* [Records to use]
--*--
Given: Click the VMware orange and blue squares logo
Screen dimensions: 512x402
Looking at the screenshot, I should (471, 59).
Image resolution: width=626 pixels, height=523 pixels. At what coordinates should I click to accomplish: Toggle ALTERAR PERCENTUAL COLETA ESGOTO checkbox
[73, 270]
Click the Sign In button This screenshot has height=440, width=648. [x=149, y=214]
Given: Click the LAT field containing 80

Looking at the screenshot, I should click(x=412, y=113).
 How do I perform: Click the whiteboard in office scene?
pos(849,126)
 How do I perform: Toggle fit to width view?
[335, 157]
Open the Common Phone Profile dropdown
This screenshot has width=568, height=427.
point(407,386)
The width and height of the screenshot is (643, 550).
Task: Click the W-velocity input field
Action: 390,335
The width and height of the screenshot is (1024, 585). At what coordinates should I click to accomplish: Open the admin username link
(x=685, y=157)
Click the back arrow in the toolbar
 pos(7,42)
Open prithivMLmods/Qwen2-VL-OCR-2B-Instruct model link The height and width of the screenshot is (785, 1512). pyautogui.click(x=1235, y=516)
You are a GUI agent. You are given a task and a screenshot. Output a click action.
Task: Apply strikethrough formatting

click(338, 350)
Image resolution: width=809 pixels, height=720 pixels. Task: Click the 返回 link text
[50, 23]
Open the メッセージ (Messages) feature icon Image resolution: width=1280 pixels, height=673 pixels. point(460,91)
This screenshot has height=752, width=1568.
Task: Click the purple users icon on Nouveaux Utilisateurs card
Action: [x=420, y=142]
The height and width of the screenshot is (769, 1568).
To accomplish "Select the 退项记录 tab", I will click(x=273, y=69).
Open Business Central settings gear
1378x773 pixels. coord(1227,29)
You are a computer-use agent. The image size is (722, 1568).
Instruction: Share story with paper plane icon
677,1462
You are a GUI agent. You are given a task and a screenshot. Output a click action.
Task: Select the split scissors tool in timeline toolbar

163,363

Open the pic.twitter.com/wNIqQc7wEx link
--*--
* [Work to be completed] Retype each record, matching it exactly.

* [Result]
Given: Click the VMware orange and blue squares logo
Screen dimensions: 512x402
Looking at the screenshot, I should (471, 59).
Image resolution: width=626 pixels, height=523 pixels. At what coordinates should I click to accomplish: Toggle ALTERAR PERCENTUAL COLETA ESGOTO checkbox
[73, 270]
Click the Sign In button This screenshot has height=440, width=648. [x=149, y=214]
Given: Click the LAT field containing 80

Looking at the screenshot, I should click(x=412, y=113).
 How do I perform: Click the whiteboard in office scene?
pos(849,126)
 How do I perform: Toggle fit to width view?
[335, 157]
Open the Common Phone Profile dropdown
This screenshot has width=568, height=427.
point(407,386)
The width and height of the screenshot is (643, 550).
Task: Click the W-velocity input field
Action: 390,335
The width and height of the screenshot is (1024, 585). At what coordinates should I click to accomplish: Open the admin username link
(x=685, y=157)
Click the back arrow in the toolbar
 pos(7,42)
Open prithivMLmods/Qwen2-VL-OCR-2B-Instruct model link The height and width of the screenshot is (785, 1512). pyautogui.click(x=1235, y=516)
You are a GUI agent. You are given a task and a screenshot. Output a click action.
Task: Apply strikethrough formatting

click(338, 350)
Image resolution: width=809 pixels, height=720 pixels. Task: Click the 返回 link text
[50, 23]
Open the メッセージ (Messages) feature icon Image resolution: width=1280 pixels, height=673 pixels. point(460,91)
This screenshot has height=752, width=1568.
Task: Click the purple users icon on Nouveaux Utilisateurs card
Action: [x=420, y=142]
The height and width of the screenshot is (769, 1568).
To accomplish "Select the 退项记录 tab", I will click(x=273, y=69).
Open Business Central settings gear
1378x773 pixels. coord(1227,29)
You are a computer-use agent. The image size is (722, 1568).
Instruction: Share story with paper plane icon
677,1462
You are a GUI agent. You are given a task and a screenshot. Output a click action.
Task: Select the split scissors tool in timeline toolbar

163,363

Open the pic.twitter.com/wNIqQc7wEx link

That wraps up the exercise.